München (DK) Vor dem Büro stehen typische Holzmänner von Stephan Balkenhol, hinterm Schreibtisch hängt eine Arbeit des Abstrakten Pierre Soulages, und neben den Stiften liegt ein kleines Schmuckkästchen, das Franz Marc bemalt hat.

Robert Ketterer ist umgeben von seinen Lieblings-Originalen. "Die geb ich auch nicht her", sagt er. Dabei lebt der 49-Jährige davon, Kunst zu versteigern. Mittlerweile immer mehr über Online-Auktionen. Ein Gespräch über neue Märkte, Prestige-Objekte und verrückte Biet-Situationen im Netz.

Herr Ketterer, Online-Auktionen riechen so ein bisschen nach Ebay.
Robert Ketterer: Genau das ist das Problem. Bei Ebay werden sogenannte "Dachbodenfunde" angeboten, die oft nicht echt sind. Und wenn doch, weiß man noch nichts über den Zustand. Im Grunde ist völlig unklar, worauf man sich einlässt, ich kann die Skepsis gut verstehen.

Und wie gehen Sie dagegen an?
Ketterer: Durch Aufklärung. Wir gehen mit den Online-Objekten genauso ernsthaft um wie bei der Live-Auktion, von der Überprüfung etwa der Herkunft bis zur Beschreibung und Taxierung. Bei uns kann man das Ersteigerte übrigens zurückgeben, wenn es nicht den Vorstellungen entspricht. Und wir übernehmen den Transport, auch wenn der Preis nur bei 100 Euro liegt.

Trotzdem lebt Kunst von der Präsenz. Ist das nicht auch das Problem beim Online-Kauf?
Ketterer: Ganz offen: Wir sehen unsere Kunden bei den Live-Auktionen ja auch nicht mehr.

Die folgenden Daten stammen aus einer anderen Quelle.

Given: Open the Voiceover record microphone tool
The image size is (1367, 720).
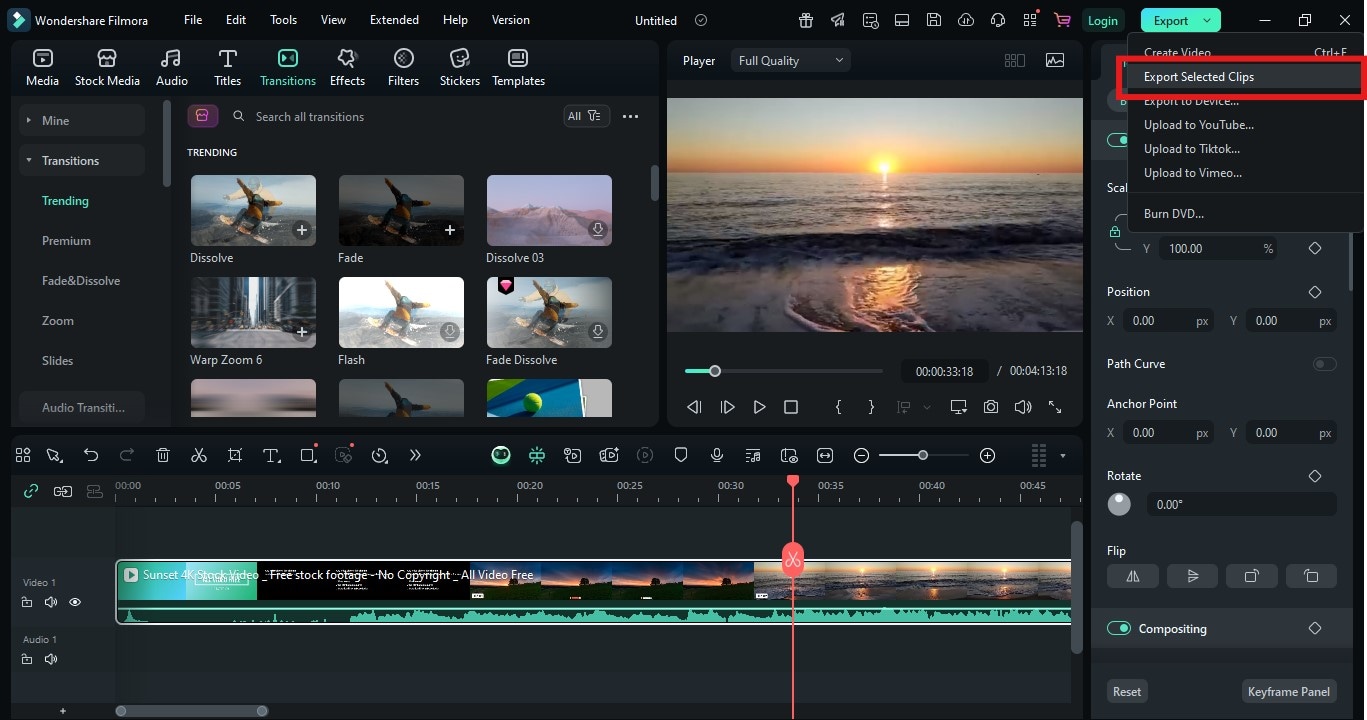Looking at the screenshot, I should coord(716,455).
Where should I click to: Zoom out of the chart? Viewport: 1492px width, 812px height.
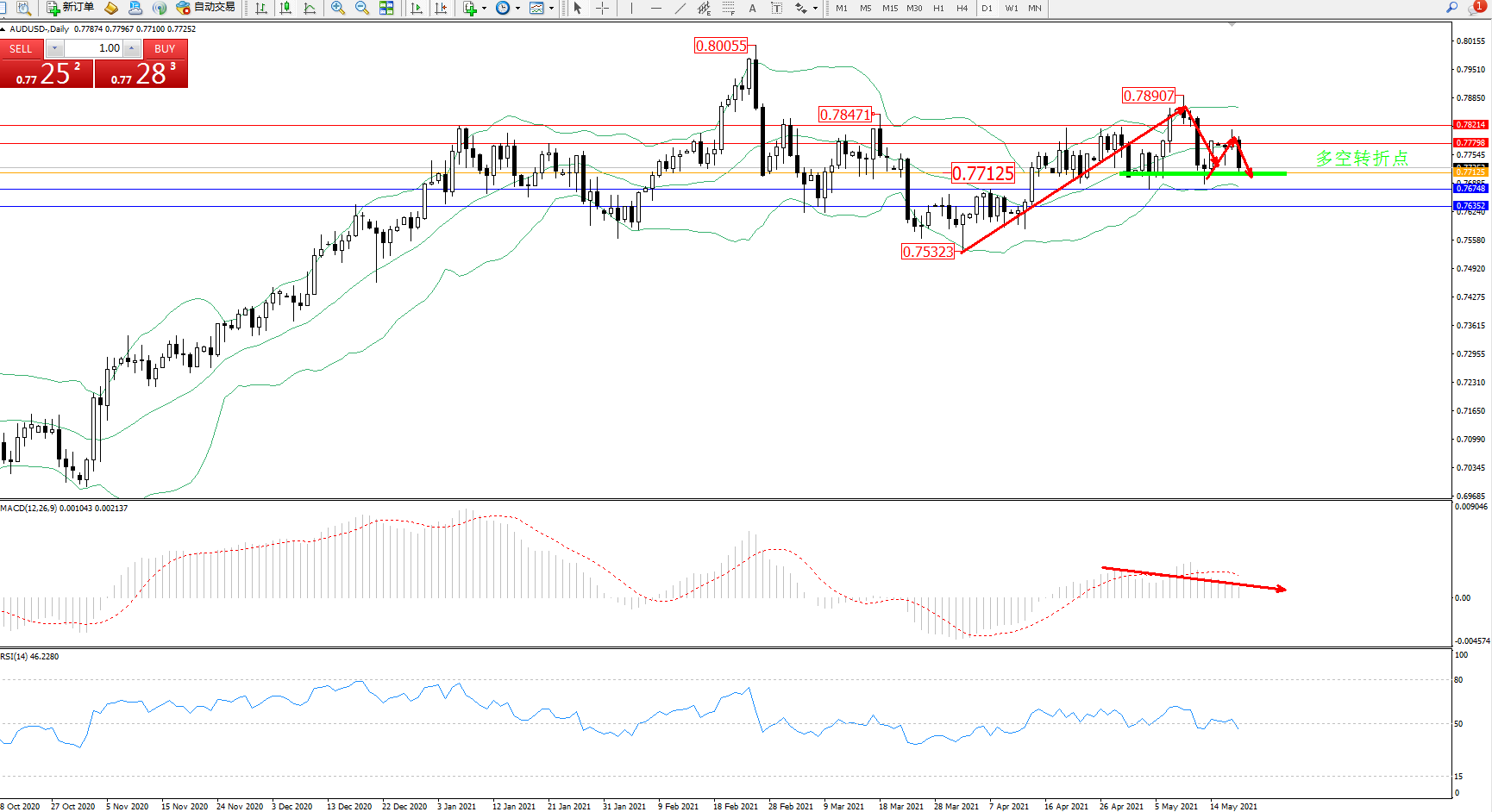point(362,8)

Läuft das meiste übers Telefon?
Ketterer: Ja, und die Mehrzahl hat sich die Bilder oder Skulpturen nicht vor Ort bei uns angesehen. Das gab's in der Form früher nicht. Heute sind die Kunden bereit, für ein Kunstwerk bis zu 200000 Euro auszugeben, ohne sich einen Eindruck vom Original verschafft zu haben. Das ist eine enorme Veränderung. Und der Unterschied zwischen einer Live- und einer Internet-Auktion ist ja auch marginal. Entweder ich schlage dreimal mit dem Hammer aufs Pult oder die Auktion endet zu einem Zeitpunkt, der vorher genau festgelegt ist.

Aber das Bieten verläuft doch anders?
Ketterer: Bei den Online-Auktionen tut sich meistens erst in den letzten paar Minuten etwas, und es kann zu ganz verrückten Biet-Situationen kommen.


Das heißt?

Ketterer: Angenommen, wir haben eine "Victoria". Das sind zwei Druckgrafiken, die Gerhard Richter für die Victoria-Versicherung gemacht hat. Beide Blätter kosten jeweils um die 2500 Euro. Also setzen wir das bei der Saalauktion mit 1500 Euro an, dann geht das vielleicht auf 2600 Euro. Bei der Internet-Auktion beginnen die Blätter bei einem Euro. Wenn aber jemand kurz vor Schluss 3000 Euro bietet, kann das richtig hochschießen und in einer Geschwindigkeit, die bei einer Live-Auktion gar nicht möglich wäre. Wir hatten diesen Fall genau bei Richter - und am Ende waren es 8000 Euro für eine "Victoria". Es gibt aber auch einige Objekte, die unterm Preis bleiben.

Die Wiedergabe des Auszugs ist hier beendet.